How to complete this task => Write out every entry again exactly as it stands.

Data in this exercise =>
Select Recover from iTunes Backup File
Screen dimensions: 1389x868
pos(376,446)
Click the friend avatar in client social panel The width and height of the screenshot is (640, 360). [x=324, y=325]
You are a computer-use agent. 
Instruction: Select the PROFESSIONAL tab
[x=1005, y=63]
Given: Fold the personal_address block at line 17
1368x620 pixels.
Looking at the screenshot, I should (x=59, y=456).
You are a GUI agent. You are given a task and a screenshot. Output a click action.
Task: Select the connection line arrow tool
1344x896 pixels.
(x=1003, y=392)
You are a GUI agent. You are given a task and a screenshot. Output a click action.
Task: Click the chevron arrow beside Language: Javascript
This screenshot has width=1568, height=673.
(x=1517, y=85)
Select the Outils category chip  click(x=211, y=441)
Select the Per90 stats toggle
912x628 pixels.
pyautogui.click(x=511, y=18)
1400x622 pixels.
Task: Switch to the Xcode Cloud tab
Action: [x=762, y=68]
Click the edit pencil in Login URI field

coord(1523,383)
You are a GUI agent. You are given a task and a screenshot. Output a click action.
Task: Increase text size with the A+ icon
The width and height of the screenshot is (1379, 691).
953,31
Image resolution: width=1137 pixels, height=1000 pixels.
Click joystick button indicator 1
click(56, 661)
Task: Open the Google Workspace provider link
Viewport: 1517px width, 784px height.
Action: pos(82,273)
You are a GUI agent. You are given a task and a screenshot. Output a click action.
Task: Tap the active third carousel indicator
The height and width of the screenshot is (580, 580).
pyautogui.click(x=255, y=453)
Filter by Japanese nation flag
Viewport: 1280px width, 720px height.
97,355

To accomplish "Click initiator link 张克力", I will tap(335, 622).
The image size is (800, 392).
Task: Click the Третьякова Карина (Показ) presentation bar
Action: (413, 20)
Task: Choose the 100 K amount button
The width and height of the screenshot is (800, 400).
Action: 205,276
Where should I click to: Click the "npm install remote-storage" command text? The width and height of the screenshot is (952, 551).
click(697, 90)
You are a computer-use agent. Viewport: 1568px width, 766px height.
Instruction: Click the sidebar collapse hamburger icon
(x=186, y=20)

Response box =>
Select Recover from iTunes Backup File
Screen dimensions: 1389x868
pos(376,446)
Click the friend avatar in client social panel The width and height of the screenshot is (640, 360). [x=324, y=325]
You are a computer-use agent. 
Instruction: Select the PROFESSIONAL tab
[x=1005, y=63]
Given: Fold the personal_address block at line 17
1368x620 pixels.
Looking at the screenshot, I should (x=59, y=456).
You are a GUI agent. You are given a task and a screenshot. Output a click action.
Task: Select the connection line arrow tool
1344x896 pixels.
(x=1003, y=392)
You are a GUI agent. You are given a task and a screenshot. Output a click action.
Task: Click the chevron arrow beside Language: Javascript
This screenshot has width=1568, height=673.
(x=1517, y=85)
Select the Outils category chip  click(x=211, y=441)
Select the Per90 stats toggle
912x628 pixels.
pyautogui.click(x=511, y=18)
1400x622 pixels.
Task: Switch to the Xcode Cloud tab
Action: [x=762, y=68]
Click the edit pencil in Login URI field

coord(1523,383)
You are a GUI agent. You are given a task and a screenshot. Output a click action.
Task: Increase text size with the A+ icon
The width and height of the screenshot is (1379, 691).
953,31
Image resolution: width=1137 pixels, height=1000 pixels.
Click joystick button indicator 1
click(56, 661)
Task: Open the Google Workspace provider link
Viewport: 1517px width, 784px height.
Action: pos(82,273)
You are a GUI agent. You are given a task and a screenshot. Output a click action.
Task: Tap the active third carousel indicator
The height and width of the screenshot is (580, 580).
pyautogui.click(x=255, y=453)
Filter by Japanese nation flag
Viewport: 1280px width, 720px height.
97,355

To accomplish "Click initiator link 张克力", I will tap(335, 622).
The image size is (800, 392).
Task: Click the Третьякова Карина (Показ) presentation bar
Action: (413, 20)
Task: Choose the 100 K amount button
The width and height of the screenshot is (800, 400).
Action: 205,276
Where should I click to: Click the "npm install remote-storage" command text? The width and height of the screenshot is (952, 551).
click(697, 90)
You are a computer-use agent. Viewport: 1568px width, 766px height.
Instruction: Click the sidebar collapse hamburger icon
(x=186, y=20)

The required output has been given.